Tonight, New York City-based American Ballet Theatre II (ABII) treated the Mondavi Center audience to some of the most legendary ballet choreography in existence. ABII is a classical company of young dancers (age 16-19) handpicked from around the world. It serves as the training ground for the full ABT company, which has been home to ballet superstars like Mikhail Baryshnikov, Gelsey Kirkland, Natalia Makarova and Robert La Fosse.
First on the program was George Balanchine's classically perky "Allegro Brillante" to the music of Tchaikovsky. The dancers handled Balanchine’s precise construction of pure lines, neoclassic technique and group formations with aplomb.
The jubilant "Interplay" by Jerome Robbins was a perfect vehicle for this young company’s strengths. With flicks of flexed hands and feet, the capable dancers mixed their stunning technique and facility with a jazzy flair and sassy personality.
Marius Petipa’s Swan Lake and the Don Quixote duets provided the highlights of the evening. ABT is known for its interpretations of “story ballets” such as these, and its future looks bright if these dancers are to go on to dance with the full company.
The female soloist in the Swan Lake pas de deux was mature beyond her years. She invested her movements with exquisite emotional weight and had a remarkable sense of musicality and phrasing.

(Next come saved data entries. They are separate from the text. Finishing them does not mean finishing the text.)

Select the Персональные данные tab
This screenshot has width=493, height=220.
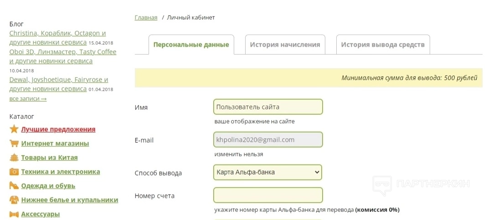click(x=191, y=45)
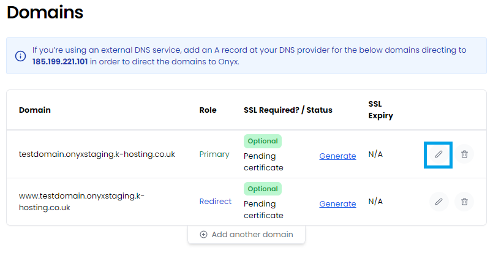
Task: Click the Role column header
Action: pyautogui.click(x=208, y=110)
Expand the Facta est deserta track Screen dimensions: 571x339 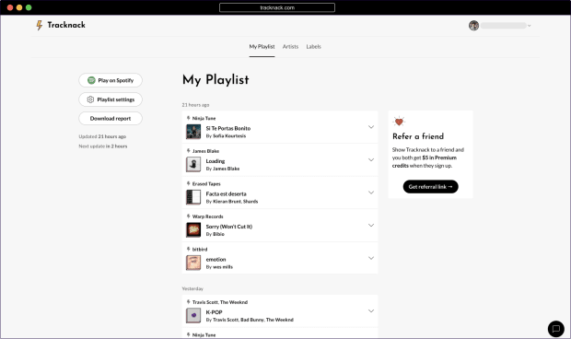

Meaghan Hinkis and Joseph Gorak nailed the virtuosic Don Quixote pas de deux with impressive bravura. Hinkis awed with her confident displays of pirouettes and footwork, while Gorak channeled the athleticism of Baryshnikov in his leaps and turns through the space.
The program concluded with Petipa’s “Carnival of Venice,” a solid display which brought back the full ensemble to enliven the stage.